What you are asked to do:
Copy the data word for word, starting at its first line and ending with the line that contains "click(x=1046, y=940)", including both of those lines.
──────── Data for this exercise ────────
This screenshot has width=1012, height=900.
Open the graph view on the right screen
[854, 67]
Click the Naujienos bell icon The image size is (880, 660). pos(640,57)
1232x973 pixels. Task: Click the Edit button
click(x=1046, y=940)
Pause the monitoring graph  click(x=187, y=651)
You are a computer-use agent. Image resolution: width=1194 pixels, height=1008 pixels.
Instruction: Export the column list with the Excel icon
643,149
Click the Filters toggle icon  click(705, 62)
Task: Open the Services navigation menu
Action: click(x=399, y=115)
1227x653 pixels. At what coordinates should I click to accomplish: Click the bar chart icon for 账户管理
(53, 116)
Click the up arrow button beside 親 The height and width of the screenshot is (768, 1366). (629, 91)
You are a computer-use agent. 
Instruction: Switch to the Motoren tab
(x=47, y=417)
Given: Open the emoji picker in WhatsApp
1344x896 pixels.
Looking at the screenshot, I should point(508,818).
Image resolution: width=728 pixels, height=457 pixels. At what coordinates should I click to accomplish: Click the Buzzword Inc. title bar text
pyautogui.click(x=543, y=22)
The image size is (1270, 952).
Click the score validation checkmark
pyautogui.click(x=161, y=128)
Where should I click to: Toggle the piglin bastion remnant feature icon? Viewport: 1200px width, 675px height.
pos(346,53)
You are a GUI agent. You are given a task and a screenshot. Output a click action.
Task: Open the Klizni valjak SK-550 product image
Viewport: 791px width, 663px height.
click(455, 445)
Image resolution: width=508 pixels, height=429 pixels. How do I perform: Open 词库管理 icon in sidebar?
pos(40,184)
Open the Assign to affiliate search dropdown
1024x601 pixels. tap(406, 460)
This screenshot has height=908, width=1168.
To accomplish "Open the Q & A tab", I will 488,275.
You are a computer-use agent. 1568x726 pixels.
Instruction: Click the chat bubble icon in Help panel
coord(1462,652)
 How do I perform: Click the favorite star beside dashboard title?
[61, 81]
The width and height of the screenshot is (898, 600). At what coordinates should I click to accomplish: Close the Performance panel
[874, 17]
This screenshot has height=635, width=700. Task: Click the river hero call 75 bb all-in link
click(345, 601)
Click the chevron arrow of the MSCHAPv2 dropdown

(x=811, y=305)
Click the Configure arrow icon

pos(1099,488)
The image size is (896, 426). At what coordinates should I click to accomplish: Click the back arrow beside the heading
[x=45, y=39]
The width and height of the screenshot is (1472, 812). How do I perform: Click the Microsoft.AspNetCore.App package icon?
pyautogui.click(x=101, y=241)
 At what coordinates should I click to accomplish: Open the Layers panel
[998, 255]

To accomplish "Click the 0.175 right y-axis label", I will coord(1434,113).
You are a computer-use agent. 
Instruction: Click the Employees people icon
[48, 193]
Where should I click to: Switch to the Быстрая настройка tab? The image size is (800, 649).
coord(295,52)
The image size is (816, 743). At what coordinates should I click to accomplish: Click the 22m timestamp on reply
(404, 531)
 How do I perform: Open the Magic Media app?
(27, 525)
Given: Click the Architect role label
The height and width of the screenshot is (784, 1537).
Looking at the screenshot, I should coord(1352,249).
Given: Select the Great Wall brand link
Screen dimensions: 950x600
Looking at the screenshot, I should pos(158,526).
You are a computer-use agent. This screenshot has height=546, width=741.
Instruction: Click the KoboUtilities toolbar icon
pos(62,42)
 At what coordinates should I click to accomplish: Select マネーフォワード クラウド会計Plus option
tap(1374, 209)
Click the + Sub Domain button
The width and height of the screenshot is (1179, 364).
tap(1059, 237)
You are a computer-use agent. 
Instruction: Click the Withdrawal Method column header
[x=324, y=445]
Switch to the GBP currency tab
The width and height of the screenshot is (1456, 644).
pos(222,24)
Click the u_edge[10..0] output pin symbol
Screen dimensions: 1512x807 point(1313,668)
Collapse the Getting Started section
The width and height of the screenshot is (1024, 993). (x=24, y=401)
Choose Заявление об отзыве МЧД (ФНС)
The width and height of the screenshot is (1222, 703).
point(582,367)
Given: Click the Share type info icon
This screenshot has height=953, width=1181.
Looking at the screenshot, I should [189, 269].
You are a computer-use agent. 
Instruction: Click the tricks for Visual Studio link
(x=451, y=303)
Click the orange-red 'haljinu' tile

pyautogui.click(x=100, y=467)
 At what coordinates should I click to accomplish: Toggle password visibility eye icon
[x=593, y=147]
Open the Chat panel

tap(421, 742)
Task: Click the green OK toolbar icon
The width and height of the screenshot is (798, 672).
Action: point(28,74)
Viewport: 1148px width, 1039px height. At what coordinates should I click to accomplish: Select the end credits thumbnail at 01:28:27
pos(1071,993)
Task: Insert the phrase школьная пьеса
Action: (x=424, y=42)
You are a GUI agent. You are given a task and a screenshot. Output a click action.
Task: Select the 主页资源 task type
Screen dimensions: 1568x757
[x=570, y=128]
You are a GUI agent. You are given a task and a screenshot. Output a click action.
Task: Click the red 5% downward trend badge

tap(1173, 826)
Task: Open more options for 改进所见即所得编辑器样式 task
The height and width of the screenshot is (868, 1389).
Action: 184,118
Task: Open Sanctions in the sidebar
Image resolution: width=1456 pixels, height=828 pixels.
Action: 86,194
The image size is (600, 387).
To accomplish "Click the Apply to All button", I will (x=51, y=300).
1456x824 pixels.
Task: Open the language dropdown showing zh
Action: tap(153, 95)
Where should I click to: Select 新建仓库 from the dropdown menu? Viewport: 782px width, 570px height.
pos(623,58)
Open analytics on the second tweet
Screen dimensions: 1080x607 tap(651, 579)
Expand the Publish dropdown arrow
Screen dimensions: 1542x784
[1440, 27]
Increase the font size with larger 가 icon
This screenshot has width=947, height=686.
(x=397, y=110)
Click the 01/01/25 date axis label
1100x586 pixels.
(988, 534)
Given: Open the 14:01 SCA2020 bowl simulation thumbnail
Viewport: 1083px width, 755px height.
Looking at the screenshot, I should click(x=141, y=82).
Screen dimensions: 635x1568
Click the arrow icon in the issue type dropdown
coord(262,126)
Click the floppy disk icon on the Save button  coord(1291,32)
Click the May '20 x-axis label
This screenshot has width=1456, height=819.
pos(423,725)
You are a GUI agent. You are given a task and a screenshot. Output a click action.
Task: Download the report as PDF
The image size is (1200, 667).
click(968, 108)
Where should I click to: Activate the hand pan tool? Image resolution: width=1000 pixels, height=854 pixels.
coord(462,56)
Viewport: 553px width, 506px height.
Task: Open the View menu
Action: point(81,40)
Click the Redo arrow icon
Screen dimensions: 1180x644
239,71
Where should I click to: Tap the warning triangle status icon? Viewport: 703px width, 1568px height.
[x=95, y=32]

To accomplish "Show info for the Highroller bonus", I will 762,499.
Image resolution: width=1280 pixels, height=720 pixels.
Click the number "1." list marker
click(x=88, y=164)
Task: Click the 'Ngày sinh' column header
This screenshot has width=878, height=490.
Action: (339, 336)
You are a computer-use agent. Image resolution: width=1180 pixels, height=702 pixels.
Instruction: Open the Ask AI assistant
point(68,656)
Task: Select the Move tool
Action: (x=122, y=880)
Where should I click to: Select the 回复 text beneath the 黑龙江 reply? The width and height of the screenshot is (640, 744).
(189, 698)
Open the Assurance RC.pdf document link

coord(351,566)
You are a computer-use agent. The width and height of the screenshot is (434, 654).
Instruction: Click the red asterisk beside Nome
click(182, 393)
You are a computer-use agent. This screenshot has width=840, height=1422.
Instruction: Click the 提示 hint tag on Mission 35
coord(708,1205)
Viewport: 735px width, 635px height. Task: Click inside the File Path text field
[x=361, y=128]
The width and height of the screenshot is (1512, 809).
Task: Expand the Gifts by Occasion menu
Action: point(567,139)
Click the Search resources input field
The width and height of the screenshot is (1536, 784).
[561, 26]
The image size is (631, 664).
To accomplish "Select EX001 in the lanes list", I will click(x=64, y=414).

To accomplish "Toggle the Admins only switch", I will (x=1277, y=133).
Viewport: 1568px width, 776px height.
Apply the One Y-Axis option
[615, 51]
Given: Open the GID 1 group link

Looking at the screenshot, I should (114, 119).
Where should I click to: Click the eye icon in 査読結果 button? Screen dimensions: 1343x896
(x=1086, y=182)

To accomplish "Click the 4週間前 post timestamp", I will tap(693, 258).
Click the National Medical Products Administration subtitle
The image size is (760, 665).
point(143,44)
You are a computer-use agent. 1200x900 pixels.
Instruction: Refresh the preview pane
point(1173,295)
────────
Answer to this problem:
This screenshot has width=1012, height=900.
Open the graph view on the right screen
[854, 67]
Click the Naujienos bell icon The image size is (880, 660). pos(640,57)
1232x973 pixels. Task: Click the Edit button
click(x=1046, y=940)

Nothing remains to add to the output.